■ To do ■
Rewrite the entries below, changing every "trash icon" to "delete icon" and keeping everything else the same.

Rows of pointing data
* * *
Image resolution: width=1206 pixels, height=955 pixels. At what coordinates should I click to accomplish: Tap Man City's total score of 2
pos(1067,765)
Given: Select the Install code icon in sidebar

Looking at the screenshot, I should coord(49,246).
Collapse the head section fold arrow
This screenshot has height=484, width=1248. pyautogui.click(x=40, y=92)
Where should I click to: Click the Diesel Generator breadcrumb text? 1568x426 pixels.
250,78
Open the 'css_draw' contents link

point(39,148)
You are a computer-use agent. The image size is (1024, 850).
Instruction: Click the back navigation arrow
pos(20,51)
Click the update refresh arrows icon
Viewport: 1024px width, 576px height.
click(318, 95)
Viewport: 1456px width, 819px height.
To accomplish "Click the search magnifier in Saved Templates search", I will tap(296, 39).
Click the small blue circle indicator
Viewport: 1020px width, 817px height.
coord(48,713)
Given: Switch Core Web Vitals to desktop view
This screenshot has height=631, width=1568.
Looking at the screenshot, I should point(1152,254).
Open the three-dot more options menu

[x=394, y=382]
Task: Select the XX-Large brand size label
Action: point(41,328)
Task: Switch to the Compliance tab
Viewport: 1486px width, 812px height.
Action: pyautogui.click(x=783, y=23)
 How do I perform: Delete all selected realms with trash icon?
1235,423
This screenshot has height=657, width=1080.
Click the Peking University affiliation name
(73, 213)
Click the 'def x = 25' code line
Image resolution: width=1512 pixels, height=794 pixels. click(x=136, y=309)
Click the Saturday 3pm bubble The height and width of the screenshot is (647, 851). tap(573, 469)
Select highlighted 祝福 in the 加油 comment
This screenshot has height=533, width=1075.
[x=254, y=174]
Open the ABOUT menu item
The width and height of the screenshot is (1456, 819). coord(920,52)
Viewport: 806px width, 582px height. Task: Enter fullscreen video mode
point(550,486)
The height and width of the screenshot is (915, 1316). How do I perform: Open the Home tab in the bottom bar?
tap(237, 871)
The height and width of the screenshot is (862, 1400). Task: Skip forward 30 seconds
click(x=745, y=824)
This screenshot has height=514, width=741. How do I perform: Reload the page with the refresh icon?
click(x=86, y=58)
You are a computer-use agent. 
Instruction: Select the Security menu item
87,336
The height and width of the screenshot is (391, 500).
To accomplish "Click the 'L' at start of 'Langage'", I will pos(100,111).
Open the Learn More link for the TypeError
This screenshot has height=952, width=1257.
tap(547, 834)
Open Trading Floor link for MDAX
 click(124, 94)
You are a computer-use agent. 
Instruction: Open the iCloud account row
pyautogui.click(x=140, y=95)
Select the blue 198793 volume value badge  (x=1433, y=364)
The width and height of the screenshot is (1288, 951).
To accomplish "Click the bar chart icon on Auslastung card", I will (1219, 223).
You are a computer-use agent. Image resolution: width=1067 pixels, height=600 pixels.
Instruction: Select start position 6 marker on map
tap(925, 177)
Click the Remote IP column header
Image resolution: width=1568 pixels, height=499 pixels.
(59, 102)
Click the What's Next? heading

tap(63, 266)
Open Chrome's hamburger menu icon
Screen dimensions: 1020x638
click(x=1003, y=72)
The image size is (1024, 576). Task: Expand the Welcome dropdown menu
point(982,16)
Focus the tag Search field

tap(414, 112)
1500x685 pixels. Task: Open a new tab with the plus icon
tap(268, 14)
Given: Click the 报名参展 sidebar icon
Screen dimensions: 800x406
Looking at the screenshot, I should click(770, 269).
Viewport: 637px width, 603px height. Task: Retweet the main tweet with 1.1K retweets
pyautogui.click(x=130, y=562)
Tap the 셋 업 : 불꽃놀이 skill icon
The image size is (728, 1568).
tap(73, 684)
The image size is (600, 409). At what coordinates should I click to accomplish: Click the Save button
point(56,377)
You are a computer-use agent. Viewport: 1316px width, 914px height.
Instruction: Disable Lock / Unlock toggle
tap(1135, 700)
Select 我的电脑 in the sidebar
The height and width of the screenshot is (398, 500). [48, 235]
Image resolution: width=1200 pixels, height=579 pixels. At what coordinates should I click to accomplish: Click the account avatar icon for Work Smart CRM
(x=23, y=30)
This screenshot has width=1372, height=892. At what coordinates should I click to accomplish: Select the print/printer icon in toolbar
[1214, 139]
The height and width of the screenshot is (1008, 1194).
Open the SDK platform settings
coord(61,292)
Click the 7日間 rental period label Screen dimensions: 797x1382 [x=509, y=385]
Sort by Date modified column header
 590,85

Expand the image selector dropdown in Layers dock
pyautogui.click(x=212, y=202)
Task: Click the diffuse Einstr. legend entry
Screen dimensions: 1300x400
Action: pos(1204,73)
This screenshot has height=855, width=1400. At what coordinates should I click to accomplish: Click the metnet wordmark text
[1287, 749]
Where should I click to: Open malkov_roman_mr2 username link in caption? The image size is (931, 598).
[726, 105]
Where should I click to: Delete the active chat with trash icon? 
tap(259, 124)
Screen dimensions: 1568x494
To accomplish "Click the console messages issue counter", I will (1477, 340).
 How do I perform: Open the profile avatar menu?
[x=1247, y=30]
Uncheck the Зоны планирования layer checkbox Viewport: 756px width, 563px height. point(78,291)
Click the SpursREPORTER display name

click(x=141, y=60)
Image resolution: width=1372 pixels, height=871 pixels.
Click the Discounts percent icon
* * *
■ Solution to this exercise ■
Image resolution: width=1206 pixels, height=955 pixels. At what coordinates should I click to accomplish: Tap Man City's total score of 2
pos(1067,765)
Given: Select the Install code icon in sidebar

Looking at the screenshot, I should coord(49,246).
Collapse the head section fold arrow
This screenshot has height=484, width=1248. pyautogui.click(x=40, y=92)
Where should I click to: Click the Diesel Generator breadcrumb text? 1568x426 pixels.
250,78
Open the 'css_draw' contents link

point(39,148)
You are a computer-use agent. The image size is (1024, 850).
Instruction: Click the back navigation arrow
pos(20,51)
Click the update refresh arrows icon
Viewport: 1024px width, 576px height.
click(318, 95)
Viewport: 1456px width, 819px height.
To accomplish "Click the search magnifier in Saved Templates search", I will tap(296, 39).
Click the small blue circle indicator
Viewport: 1020px width, 817px height.
coord(48,713)
Given: Switch Core Web Vitals to desktop view
This screenshot has height=631, width=1568.
Looking at the screenshot, I should point(1152,254).
Open the three-dot more options menu

[x=394, y=382]
Task: Select the XX-Large brand size label
Action: point(41,328)
Task: Switch to the Compliance tab
Viewport: 1486px width, 812px height.
Action: pyautogui.click(x=783, y=23)
 How do I perform: Delete all selected realms with delete icon?
1235,423
This screenshot has height=657, width=1080.
Click the Peking University affiliation name
(73, 213)
Click the 'def x = 25' code line
Image resolution: width=1512 pixels, height=794 pixels. click(x=136, y=309)
Click the Saturday 3pm bubble The height and width of the screenshot is (647, 851). tap(573, 469)
Select highlighted 祝福 in the 加油 comment
This screenshot has height=533, width=1075.
[x=254, y=174]
Open the ABOUT menu item
The width and height of the screenshot is (1456, 819). coord(920,52)
Viewport: 806px width, 582px height. Task: Enter fullscreen video mode
point(550,486)
The height and width of the screenshot is (915, 1316). How do I perform: Open the Home tab in the bottom bar?
tap(237, 871)
The height and width of the screenshot is (862, 1400). Task: Skip forward 30 seconds
click(x=745, y=824)
This screenshot has height=514, width=741. How do I perform: Reload the page with the refresh icon?
click(x=86, y=58)
You are a computer-use agent. 
Instruction: Select the Security menu item
87,336
The height and width of the screenshot is (391, 500).
To accomplish "Click the 'L' at start of 'Langage'", I will pos(100,111).
Open the Learn More link for the TypeError
This screenshot has height=952, width=1257.
tap(547, 834)
Open Trading Floor link for MDAX
 click(124, 94)
You are a computer-use agent. 
Instruction: Open the iCloud account row
pyautogui.click(x=140, y=95)
Select the blue 198793 volume value badge  (x=1433, y=364)
The width and height of the screenshot is (1288, 951).
To accomplish "Click the bar chart icon on Auslastung card", I will (1219, 223).
You are a computer-use agent. Image resolution: width=1067 pixels, height=600 pixels.
Instruction: Select start position 6 marker on map
tap(925, 177)
Click the Remote IP column header
Image resolution: width=1568 pixels, height=499 pixels.
(59, 102)
Click the What's Next? heading

tap(63, 266)
Open Chrome's hamburger menu icon
Screen dimensions: 1020x638
click(x=1003, y=72)
The image size is (1024, 576). Task: Expand the Welcome dropdown menu
point(982,16)
Focus the tag Search field

tap(414, 112)
1500x685 pixels. Task: Open a new tab with the plus icon
tap(268, 14)
Given: Click the 报名参展 sidebar icon
Screen dimensions: 800x406
Looking at the screenshot, I should click(770, 269).
Viewport: 637px width, 603px height. Task: Retweet the main tweet with 1.1K retweets
pyautogui.click(x=130, y=562)
Tap the 셋 업 : 불꽃놀이 skill icon
The image size is (728, 1568).
tap(73, 684)
The image size is (600, 409). At what coordinates should I click to accomplish: Click the Save button
point(56,377)
You are a computer-use agent. Viewport: 1316px width, 914px height.
Instruction: Disable Lock / Unlock toggle
tap(1135, 700)
Select 我的电脑 in the sidebar
The height and width of the screenshot is (398, 500). [48, 235]
Image resolution: width=1200 pixels, height=579 pixels. At what coordinates should I click to accomplish: Click the account avatar icon for Work Smart CRM
(x=23, y=30)
This screenshot has width=1372, height=892. At what coordinates should I click to accomplish: Select the print/printer icon in toolbar
[1214, 139]
The height and width of the screenshot is (1008, 1194).
Open the SDK platform settings
coord(61,292)
Click the 7日間 rental period label Screen dimensions: 797x1382 [x=509, y=385]
Sort by Date modified column header
 590,85

Expand the image selector dropdown in Layers dock
pyautogui.click(x=212, y=202)
Task: Click the diffuse Einstr. legend entry
Screen dimensions: 1300x400
Action: pos(1204,73)
This screenshot has height=855, width=1400. At what coordinates should I click to accomplish: Click the metnet wordmark text
[1287, 749]
Where should I click to: Open malkov_roman_mr2 username link in caption? The image size is (931, 598).
[726, 105]
Where should I click to: Delete the active chat with delete icon? 
tap(259, 124)
Screen dimensions: 1568x494
To accomplish "Click the console messages issue counter", I will (1477, 340).
 How do I perform: Open the profile avatar menu?
[x=1247, y=30]
Uncheck the Зоны планирования layer checkbox Viewport: 756px width, 563px height. point(78,291)
Click the SpursREPORTER display name

click(x=141, y=60)
Image resolution: width=1372 pixels, height=871 pixels.
Click the Discounts percent icon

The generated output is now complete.